◆ **Written problem**:
Which functions are called in the two lines of Python code quoted in the error report below?

◆ **Source text**:
>>>>>

From the last command, a warning is first shown (this is an unreported xarray issue, see xds.crs later in report):

C:\Users\mtoews\Miniconda3\envs\pyforge\lib\site-packages\pyproj\crs\crs.py:131: FutureWarning: '+init=<authority>:<code>' syntax is deprecated. '<authority>:<code>' is the preferred initialization method. When making the change, be mindful of axis order changes: https://pyproj4.github.io/pyproj/stable/gotchas.html#axis-order-changes-in-proj-6
  in_crs_string = _prepare_from_proj_string(in_crs_string)

followed by an error trace:

Traceback (most recent call last):

  File "C:\Users\mtoews\AppData\Local\Temp/ipykernel_23028/741645946.py", line 13, in <module>
    cube = make_geocube(str(polys_fname), like=xds)

<<<<<

◆ **Recorded data**:
>>>>>

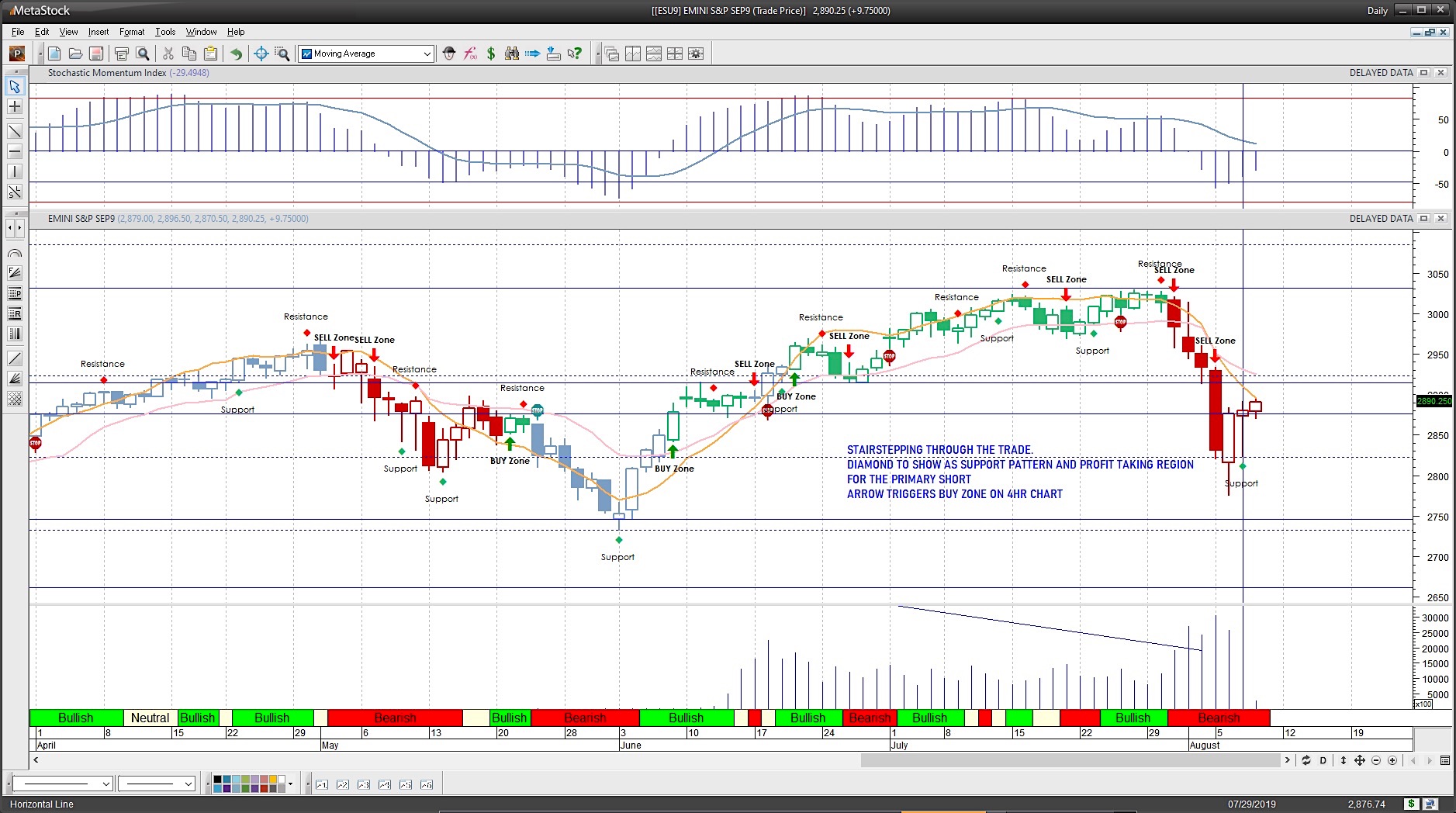Open the Insert menu
This screenshot has height=813, width=1456.
click(99, 32)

<<<<<

◆ **Answer for the task**:
_prepare_from_proj_string, make_geocube, str